Entre as áreas mais afetadas estão Mato Grosso, o sul do Amazonas, o Pará e regiões próximas, que concentram os maiores níveis de risco. No Centro-Oeste, também há municípios classificados em alerta, enquanto o Sul do país apresenta condições menos críticas. Dados de um boletim divulgado pelo Instituto Nacional de Pesquisas Espaciais (Inpe) em agosto mostram ainda que 2.482 municípios estão na categoria “Atenção”.
Em resposta aos possíveis impactos do El Niño, o governo federal anunciou, no fim de julho, um pacote de R$ 1,3 bilhão para ações de preparação e resposta. Do total, R$ 337 milhões correspondem a crédito extraordinário destinado à fiscalização ambiental, à prevenção e ao combate aos incêndios. Outros R$ 521 milhões do Fundo Amazônia foram direcionados à compra de equipamentos para os Corpos de Bombeiros de estados da Amazônia, do Cerrado e do Pantanal.

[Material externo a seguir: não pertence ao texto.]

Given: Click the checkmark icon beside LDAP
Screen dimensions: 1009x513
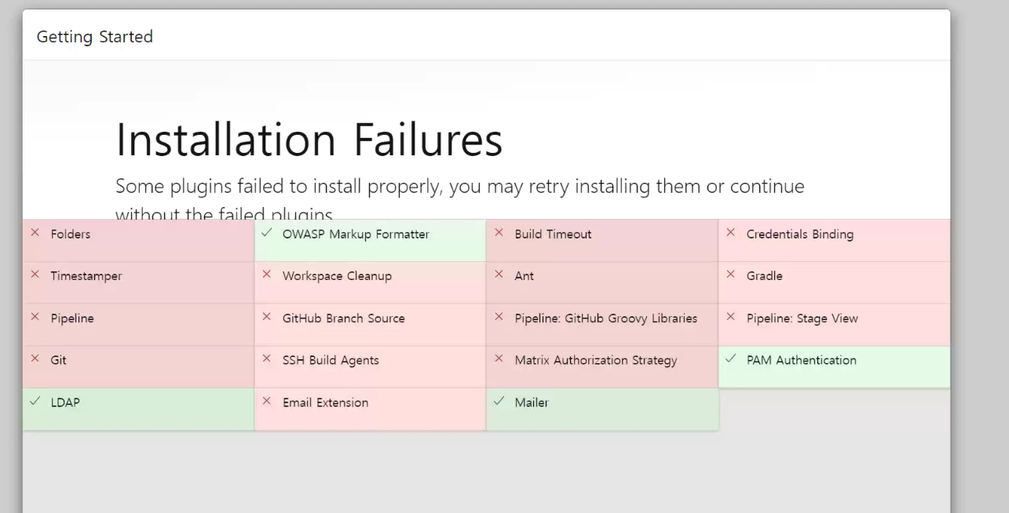Looking at the screenshot, I should coord(35,401).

Também está em avaliação a capacidade dos estados de colocar em prática a Política Nacional de Manejo Integrado do Fogo, instituída pela Lei nº 14.944, de 2024. A legislação estabelece atribuições para União, estados, Distrito Federal, municípios, sociedade civil e setor privado, além de prever planos de manejo integrado do fogo e programas de brigadas florestais.
Um levantamento do Centro Brasil no Clima (CBC) aponta que somente quatro unidades da federação possuem planos formalmente aprovados, entre elas Mato Grosso do Sul. O diagnóstico indica ainda que oito estados têm fundos climáticos estruturados e que muitos governos estaduais continuam priorizando ações de resposta às emergências, em vez de medidas permanentes de prevenção.